**PROVIDED PASSAGE**:

These computer program instructions may also be stored in a computer-readable memory that may direct a computer or other programmable data processing apparatus to function in a particular manner, such that the instructions stored in the computer-readable memory produce an article of manufacture including computer-readable instructions for implementing the function specified in the flowchart block or blocks. The computer program instructions may also be loaded onto a computer or other programmable data processing apparatus to cause a series of operational steps to be performed on the computer or other programmable apparatus to produce a computer-implemented process such that the instructions that execute on the computer or other programmable apparatus provide steps for implementing the functions specified in the flowchart block or blocks.

The various features and processes described above may be used independently of one another or may be combined in various ways. All possible combinations and sub-combinations are intended to fall within the scope of this disclosure. In addition, certain methods or process blocks may be omitted in some implementations. The methods and processes described herein are also not limited to any particular sequence, and the blocks or states relating thereto may be performed in other sequences that are appropriate. For example, described blocks or states may be performed in an order other than that specifically described, or multiple blocks or states may be combined in a single block or state. The example blocks or states may be performed in serial, in parallel, or in some other manner. Blocks or states may be added to or removed from the described example embodiments. The example systems and components described herein may be configured differently than described. For example, elements may be added to, removed from, or rearranged compared to the described example embodiments.

**DATA LINES**:
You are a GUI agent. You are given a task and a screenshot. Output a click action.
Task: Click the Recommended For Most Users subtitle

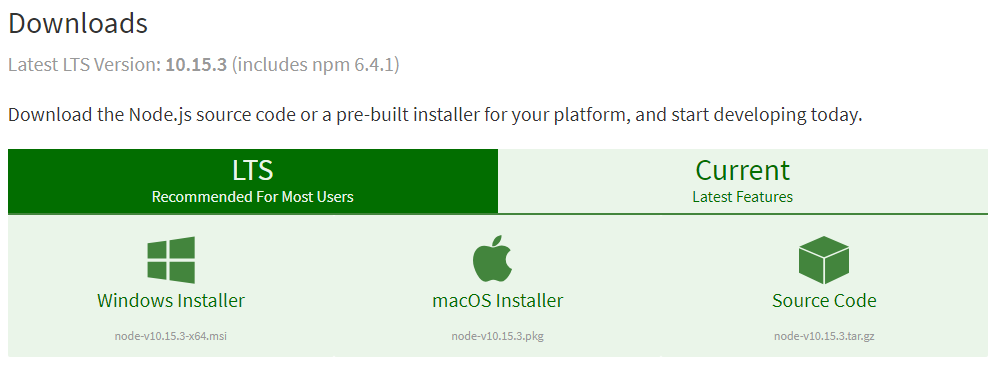pos(253,197)
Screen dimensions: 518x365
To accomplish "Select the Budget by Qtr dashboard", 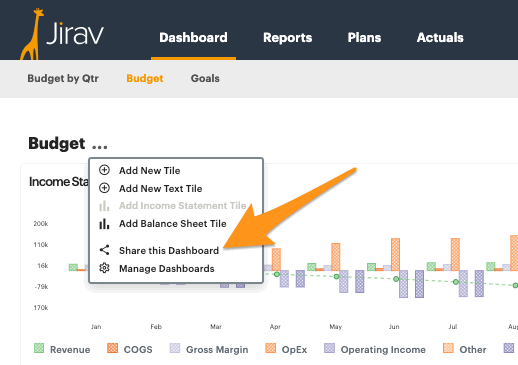I will pyautogui.click(x=63, y=78).
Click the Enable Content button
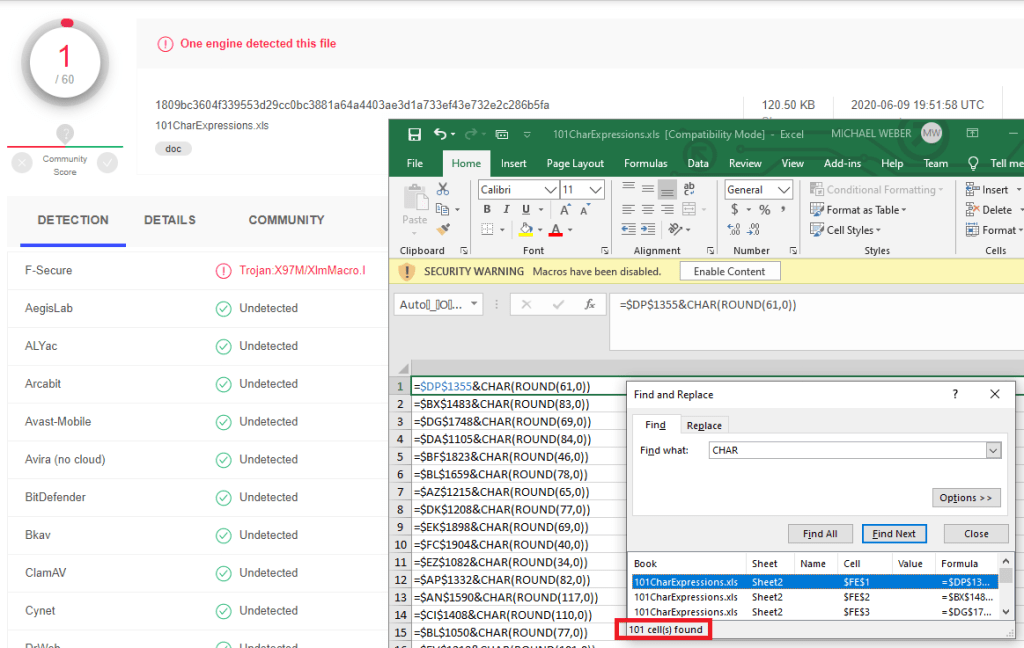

**TASKS TO PERFORM**:
a: Reproduce the text on program instructions, starting with "These computer program" and going on through "functions specified in the flowchart block or blocks.".
b: Translate the following sentence from the text on program instructions into Spanish: "The example blocks or states may be performed in serial, in parallel, or in some other manner."
c: Summarize the text on program instructions in two sentences.

**OUTPUTS BY TASK**:
a:
These computer program instructions may also be stored in a computer-readable memory that may direct a computer or other programmable data processing apparatus to function in a particular manner, such that the instructions stored in the computer-readable memory produce an article of manufacture including computer-readable instructions for implementing the function specified in the flowchart block or blocks. The computer program instructions may also be loaded onto a computer or other programmable data processing apparatus to cause a series of operational steps to be performed on the computer or other programmable apparatus to produce a computer-implemented process such that the instructions that execute on the computer or other programmable apparatus provide steps for implementing the functions specified in the flowchart block or blocks.

b: Los bloques o estados de ejemplo pueden ejecutarse en serie, en paralelo o de alguna otra manera.

c: Computer program instructions may be stored in a computer-readable memory or loaded onto a computer or other programmable apparatus in order to implement the functions specified in the flowchart blocks. The described features and processes may be used independently or combined, blocks may be omitted, reordered, or performed in serial or in parallel, and the example systems and components may be configured differently than described.